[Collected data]
= = = = = = =

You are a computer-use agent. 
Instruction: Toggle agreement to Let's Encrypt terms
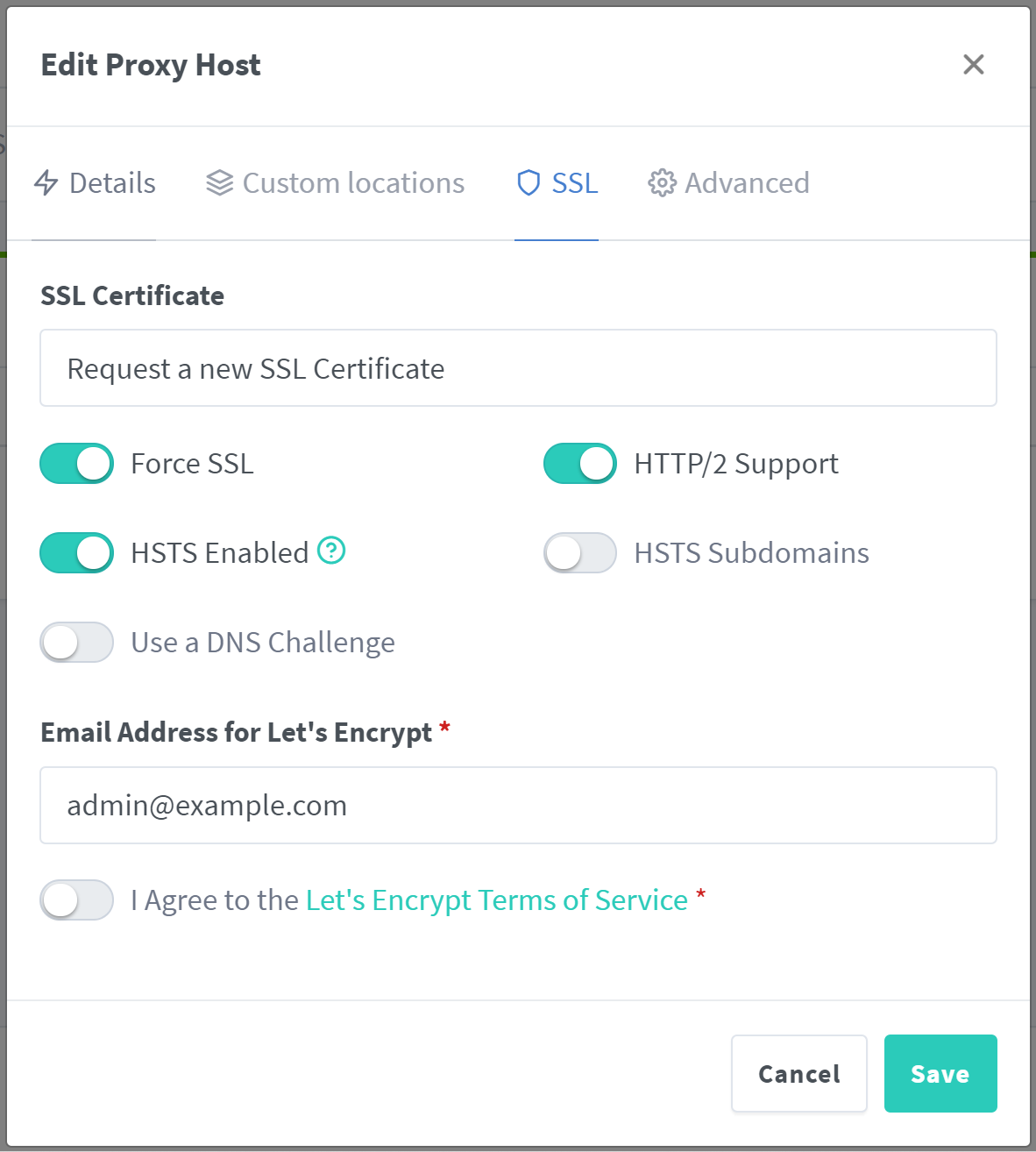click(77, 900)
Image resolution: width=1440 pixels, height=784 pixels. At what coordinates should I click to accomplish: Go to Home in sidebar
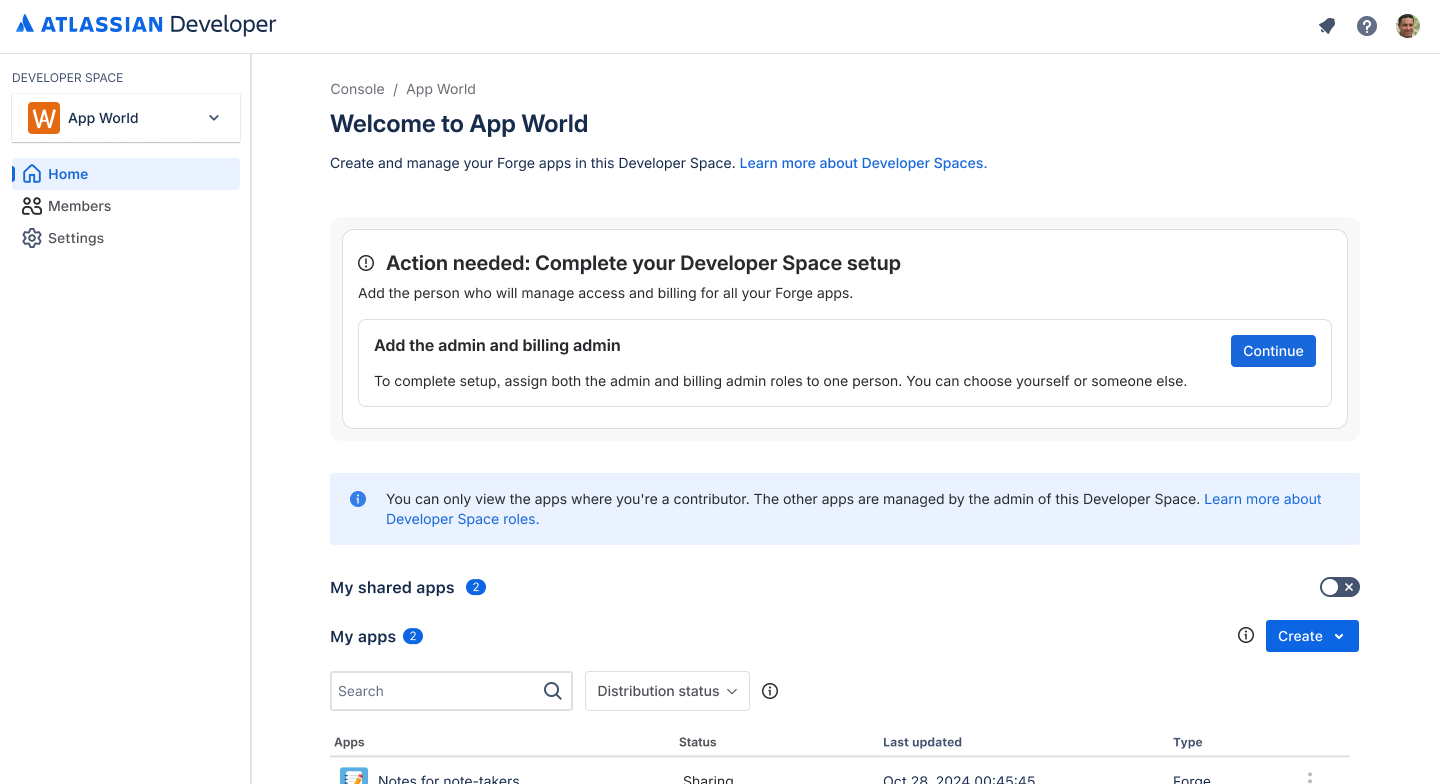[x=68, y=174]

= = = = = = =

*Your task*:
Repeat the data in full, exactly as it stands, but drop every picture.

*Solution*:
You are a computer-use agent. 
Instruction: Toggle agreement to Let's Encrypt terms
click(77, 900)
Image resolution: width=1440 pixels, height=784 pixels. At what coordinates should I click to accomplish: Go to Home in sidebar
[x=68, y=174]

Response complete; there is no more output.